Find the maximum and minimum values of $~x + y~$ with respect to the constraints $~~x^2+4y^2\leq 1.$
My Attempt:
Let us assume $~~f(x,y)=x+y~~$ and $~~g(x,y)=x^2+4y^2-1.$
Now Consider a function $~~L(x,y,k)=f+kg.$
Now notice that
\begin{align*}
\frac{\partial L}{\partial x}=0 \implies & 1+2xk=0 \\
\frac{\partial L}{\partial y}=0 \implies & 1+8yk=0.
\end{align*}
Now from here I can conclude $~~x,y,k \neq 0.$ But I am not able to find the maximum and minimum values of $~~f$.
On
Substitute $x=a\cos\phi$ and $2y=a\sin\phi$ for some $|a|\le1$. We just need to find maximum and minimum values of $a\cos\phi+\frac a2\sin\phi$.

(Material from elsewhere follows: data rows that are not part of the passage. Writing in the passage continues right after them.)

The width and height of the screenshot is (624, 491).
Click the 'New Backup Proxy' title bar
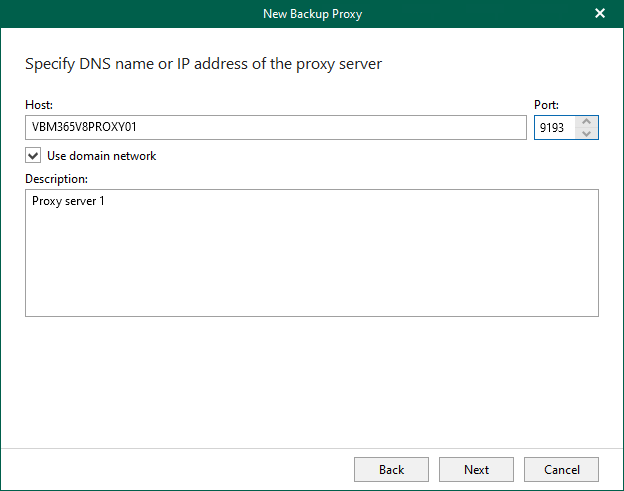(x=311, y=13)
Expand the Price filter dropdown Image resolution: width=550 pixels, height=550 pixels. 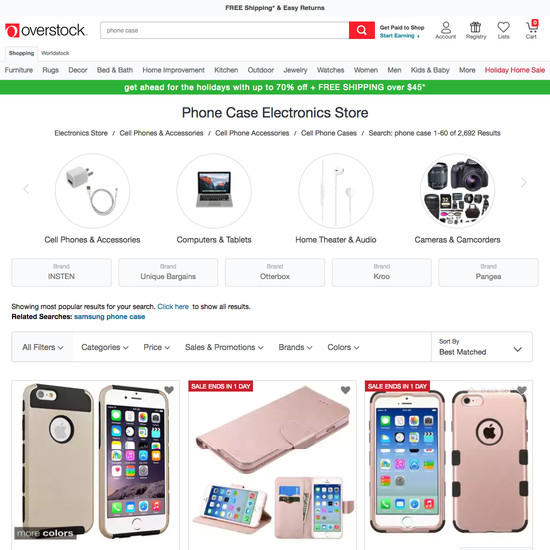tap(156, 347)
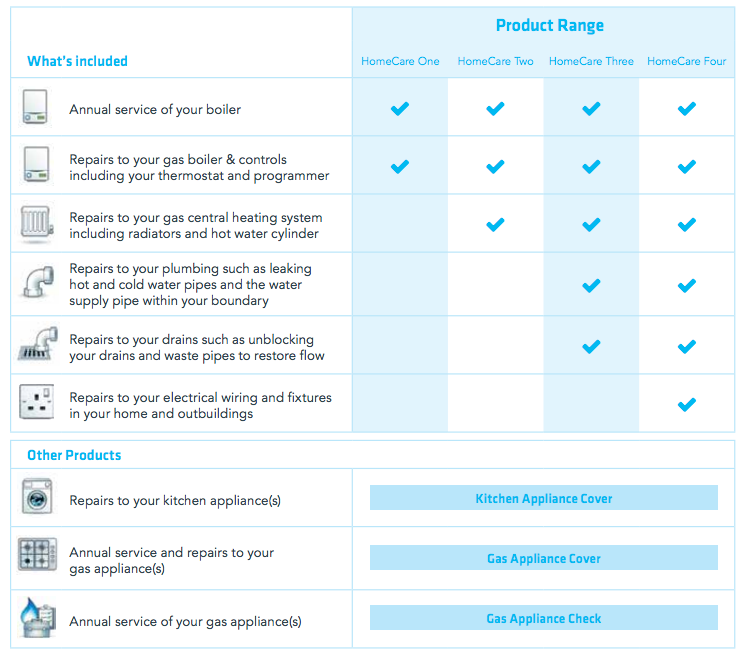
Task: Click the pipe elbow plumbing icon
Action: click(x=36, y=283)
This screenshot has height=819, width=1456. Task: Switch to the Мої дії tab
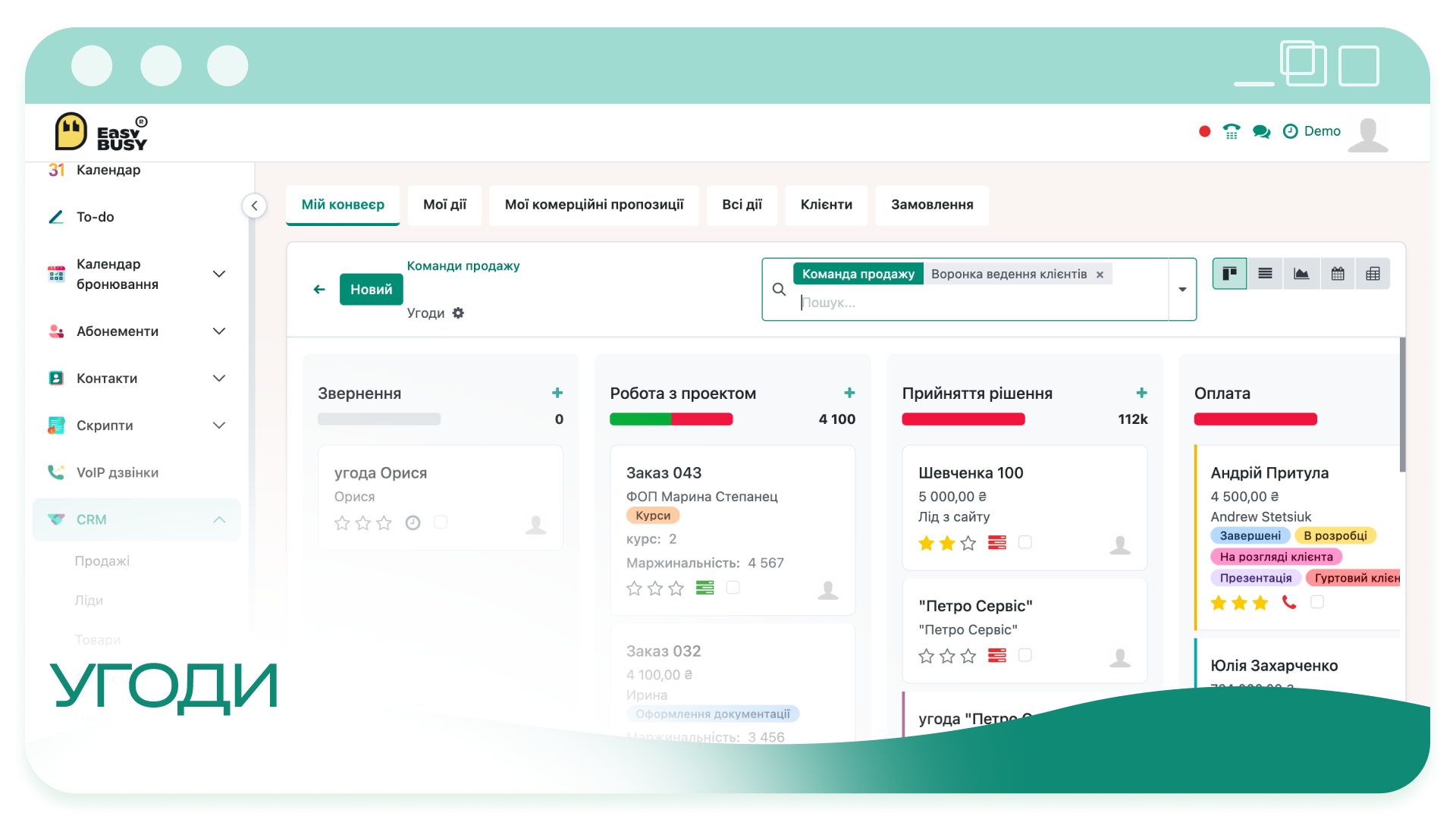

Maximizing with respect to $\phi$ gives $\pm\sqrt{a^2+\frac{a^2}{4}}=\pm a\sqrt{\frac54}$. Taking $a=\pm1$, we get maximum and minimum to be $\pm\frac{\sqrt5}2$.
Your approach is valid on the boundary. But you're right, there are no critical points in the interior.
Now you know $2xk=-1=8yk$. Since $k\neq 0$, we get $x=4y$. With $x^2+4y^2=1$ you get $(4y)^2+4y^2=1$.